Text passage -
Expert does not expect 25% downturn in local prices

A local realty expert says the housing market is showing signs of returning to stronger activity and does not believe the Kelowna region will see the sort of national dips of 25 per cent some have predicted.

Despite the benchmark price for a typical single-family home in the Central Okanagan area declining around 10 per cent from its spring peak, the Association of Interior Realtors said typical seasonal behavior had returned in August.

“We’re talking about a market coming down from what was an historic high,” the association’s president Lyndi Cruickshank told Kelowna10. “It’s [now] settling out, I think we’re finding a place of a more balanced or normalized market which honestly is a really good thing.”

There was a total of 1,205 residential unit sales across the entire Interior region last month, a very small increase from the 1,196 sold in July, but Cruikshank said the trend was in the right direction when it comes to the amount of homes now up for sale. Overall inventory was up 61 per cent with 7,876 units currently on the market compared to August 2021.

“I absolutely understand [rising] interest rates will affect people’s ability to purchase … but with the shortage of inventory we’ve had over the last year it was making it extraordinarily difficult for people to even consider selling their homes,” she explained, noting sellers were scared they wouldn’t be able to find a place to move to. That has now changed.

Some experts have predicted on a national level, house prices may fall by as much as 25 per cent from their peaks by the end of 2023. That's because the COVID-related buying surge is over and rapidly increasing interest rates have slowed the market. However, Cruikshank figured that won’t happen in the Central Okanagan because the trend of people moving to this area from larger markets isn’t going to stop.

“I expect many of those people will continue to make those lifestyle choices. Those are the people who will keep our market being as healthy as it is. We live in a unique market … a beautiful part of the province and those elements aren’t going anywhere.”

Price dip since spring peak

The benchmark price of a single-family home in the Central Okanagan was $1,017,500 in August, which is down four per cent from July, and 10 per cent down from the peak of $1,131,800 in April.

The benchmark price of a typical townhouse was $772,700 last month, which is 1.2 per cent lower than July and a 6.5 per cent drop from the May peak of $829,800.

A typical condo will now cost $526,700, which is actually a 0.75% increase over the previous month but around five per cent down from the April high of $557,400.

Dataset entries
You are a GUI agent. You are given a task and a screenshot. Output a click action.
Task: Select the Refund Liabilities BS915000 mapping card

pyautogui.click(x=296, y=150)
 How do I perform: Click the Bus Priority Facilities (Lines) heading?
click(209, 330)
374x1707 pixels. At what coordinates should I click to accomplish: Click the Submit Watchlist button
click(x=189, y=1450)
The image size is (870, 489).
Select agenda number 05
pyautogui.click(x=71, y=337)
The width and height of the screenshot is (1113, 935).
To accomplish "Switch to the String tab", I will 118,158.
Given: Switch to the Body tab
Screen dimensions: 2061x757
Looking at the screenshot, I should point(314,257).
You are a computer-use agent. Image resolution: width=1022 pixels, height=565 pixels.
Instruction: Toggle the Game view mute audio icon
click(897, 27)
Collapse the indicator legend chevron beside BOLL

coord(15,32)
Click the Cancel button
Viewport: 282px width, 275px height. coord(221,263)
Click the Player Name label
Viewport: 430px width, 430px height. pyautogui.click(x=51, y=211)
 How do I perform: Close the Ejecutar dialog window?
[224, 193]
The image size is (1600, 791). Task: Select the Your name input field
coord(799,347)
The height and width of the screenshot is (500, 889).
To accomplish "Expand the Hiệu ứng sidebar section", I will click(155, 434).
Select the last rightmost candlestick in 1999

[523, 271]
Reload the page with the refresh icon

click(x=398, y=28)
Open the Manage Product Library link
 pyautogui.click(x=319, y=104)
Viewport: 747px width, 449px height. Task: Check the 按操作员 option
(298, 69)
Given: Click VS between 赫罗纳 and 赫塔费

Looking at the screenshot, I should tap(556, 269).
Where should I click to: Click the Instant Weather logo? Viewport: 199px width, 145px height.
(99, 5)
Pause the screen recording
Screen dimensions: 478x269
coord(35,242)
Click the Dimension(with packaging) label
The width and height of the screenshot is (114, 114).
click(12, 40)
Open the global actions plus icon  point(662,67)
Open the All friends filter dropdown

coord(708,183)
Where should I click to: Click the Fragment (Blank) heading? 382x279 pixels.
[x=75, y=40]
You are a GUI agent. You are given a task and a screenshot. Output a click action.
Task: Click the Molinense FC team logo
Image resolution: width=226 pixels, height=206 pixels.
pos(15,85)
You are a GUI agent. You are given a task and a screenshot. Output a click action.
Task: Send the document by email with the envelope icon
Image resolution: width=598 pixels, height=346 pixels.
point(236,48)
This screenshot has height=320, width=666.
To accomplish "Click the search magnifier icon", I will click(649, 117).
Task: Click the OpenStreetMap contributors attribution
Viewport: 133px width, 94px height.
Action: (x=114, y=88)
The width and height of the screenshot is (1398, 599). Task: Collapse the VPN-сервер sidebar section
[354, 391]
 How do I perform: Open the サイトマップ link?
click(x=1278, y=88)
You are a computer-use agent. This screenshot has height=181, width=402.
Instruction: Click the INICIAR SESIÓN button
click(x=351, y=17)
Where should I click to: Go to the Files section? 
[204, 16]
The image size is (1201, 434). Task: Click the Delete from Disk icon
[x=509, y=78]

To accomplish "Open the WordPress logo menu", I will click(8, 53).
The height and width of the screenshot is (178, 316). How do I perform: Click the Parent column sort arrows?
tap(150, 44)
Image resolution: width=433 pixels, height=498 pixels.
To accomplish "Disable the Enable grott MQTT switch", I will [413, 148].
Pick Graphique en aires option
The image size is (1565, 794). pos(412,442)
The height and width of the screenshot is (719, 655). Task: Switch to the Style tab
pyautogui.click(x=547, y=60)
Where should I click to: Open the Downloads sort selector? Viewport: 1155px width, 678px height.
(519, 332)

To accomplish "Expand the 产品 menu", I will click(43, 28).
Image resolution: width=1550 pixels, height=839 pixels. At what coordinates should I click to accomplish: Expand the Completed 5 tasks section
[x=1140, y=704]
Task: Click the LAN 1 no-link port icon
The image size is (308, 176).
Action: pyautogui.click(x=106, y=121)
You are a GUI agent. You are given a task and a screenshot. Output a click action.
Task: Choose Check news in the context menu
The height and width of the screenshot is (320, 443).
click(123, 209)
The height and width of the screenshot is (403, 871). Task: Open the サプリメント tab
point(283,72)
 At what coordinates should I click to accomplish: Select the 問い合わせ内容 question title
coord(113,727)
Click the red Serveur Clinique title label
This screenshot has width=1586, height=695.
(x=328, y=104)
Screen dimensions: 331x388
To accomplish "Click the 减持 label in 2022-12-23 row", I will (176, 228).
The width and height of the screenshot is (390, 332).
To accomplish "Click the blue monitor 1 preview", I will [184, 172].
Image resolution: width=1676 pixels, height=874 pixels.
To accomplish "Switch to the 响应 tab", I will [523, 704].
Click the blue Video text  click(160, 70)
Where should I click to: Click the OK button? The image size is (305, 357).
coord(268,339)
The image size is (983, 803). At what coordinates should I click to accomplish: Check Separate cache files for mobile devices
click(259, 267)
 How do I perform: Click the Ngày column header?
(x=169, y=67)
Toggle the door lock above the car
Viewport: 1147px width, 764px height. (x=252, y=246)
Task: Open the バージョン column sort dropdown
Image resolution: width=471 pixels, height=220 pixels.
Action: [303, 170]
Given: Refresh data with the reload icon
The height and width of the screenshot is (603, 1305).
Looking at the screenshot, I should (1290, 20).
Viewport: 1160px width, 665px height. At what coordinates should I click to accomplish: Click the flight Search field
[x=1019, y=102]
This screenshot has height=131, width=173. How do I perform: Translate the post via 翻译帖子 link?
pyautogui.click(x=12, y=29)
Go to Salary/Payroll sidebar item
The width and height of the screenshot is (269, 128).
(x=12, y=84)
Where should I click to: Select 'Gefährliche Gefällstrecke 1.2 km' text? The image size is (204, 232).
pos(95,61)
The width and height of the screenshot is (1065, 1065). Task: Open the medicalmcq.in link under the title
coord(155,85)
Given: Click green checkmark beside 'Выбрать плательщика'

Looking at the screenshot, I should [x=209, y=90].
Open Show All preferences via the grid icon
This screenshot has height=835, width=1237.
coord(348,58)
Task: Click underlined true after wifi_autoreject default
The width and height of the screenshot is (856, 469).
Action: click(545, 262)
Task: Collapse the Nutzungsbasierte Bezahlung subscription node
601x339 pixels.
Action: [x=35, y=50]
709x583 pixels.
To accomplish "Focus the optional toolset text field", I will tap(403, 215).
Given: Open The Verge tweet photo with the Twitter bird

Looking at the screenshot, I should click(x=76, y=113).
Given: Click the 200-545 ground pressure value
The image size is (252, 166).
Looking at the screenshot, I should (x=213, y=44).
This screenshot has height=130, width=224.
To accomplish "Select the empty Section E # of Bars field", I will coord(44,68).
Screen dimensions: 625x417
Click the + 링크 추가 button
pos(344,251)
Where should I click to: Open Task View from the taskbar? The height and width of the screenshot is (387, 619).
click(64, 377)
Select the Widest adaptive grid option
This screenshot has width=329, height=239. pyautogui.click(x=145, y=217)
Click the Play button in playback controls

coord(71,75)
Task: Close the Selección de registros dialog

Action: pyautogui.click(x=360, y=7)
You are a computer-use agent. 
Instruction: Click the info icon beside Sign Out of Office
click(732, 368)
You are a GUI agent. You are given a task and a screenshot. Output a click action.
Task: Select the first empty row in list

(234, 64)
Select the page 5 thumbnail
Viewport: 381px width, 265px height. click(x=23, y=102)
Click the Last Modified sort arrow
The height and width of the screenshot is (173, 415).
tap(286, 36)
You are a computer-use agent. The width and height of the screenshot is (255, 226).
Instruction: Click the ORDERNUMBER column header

Exercise instructions - Copy the part of the Kelowna housing market article from "Price dip since" to "of $1,131,800 in April." word for word.

Your solution -
Price dip since spring peak

The benchmark price of a single-family home in the Central Okanagan was $1,017,500 in August, which is down four per cent from July, and 10 per cent down from the peak of $1,131,800 in April.